2 In his original complaint, Cale alleged breach of contract, negligence, and breach of warranty. (Docket No. 1). In his Amended Complaint, he added: intentional misrepresentation, negligent misrepresentation, and violation of the Pennsylvania Unfair Trade Practices and Consumer Protection Law. (Docket No. 52). without prejudice. Cale now moves to substitute Brothers Farming as plaintiff and requests leave to file a Second Amended Complaint. (Docket No. 139). II. Discussion Cale seeks the Court’s leave to substitute Brothers Farming as plaintiff and to amend the
pleadings pursuant to Fed. R. Civ. P. 15 and 17. “Under certain circumstances, Rules 15 and 17 of the Federal Rules of Civil Procedure allow for a party to be substituted.” Rawoof v. Texor Petroleum Co., No. 02 C 5892, 2004 WL 3021391, at *3 (N.D. Ill. Dec. 29, 2004).

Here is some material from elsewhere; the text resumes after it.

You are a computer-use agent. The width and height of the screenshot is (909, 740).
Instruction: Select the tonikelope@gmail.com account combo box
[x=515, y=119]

Pursuant to Rule 15(a), after the time to amend as a matter of course has expired, “a party may amend its pleading only with the opposing party’s written consent or the court’s leave,” which “should [be given] freely … when justice so requires.” Fed. R. Civ. P. 15(a)(2); United States ex rel. Customs Fraud Investigations, LLC. v. Victaulic Co., 839 F.3d 242, 249 (3d Cir. 2016) (“Generally, Rule 15 motions should be granted.”). Pursuant to Rule 17, a “court may not dismiss an action for failure to prosecute in the name of the real party in interest until, after an objection, a reasonable time has been allowed for the real party in interest to … be substituted into the action.” Fed. R.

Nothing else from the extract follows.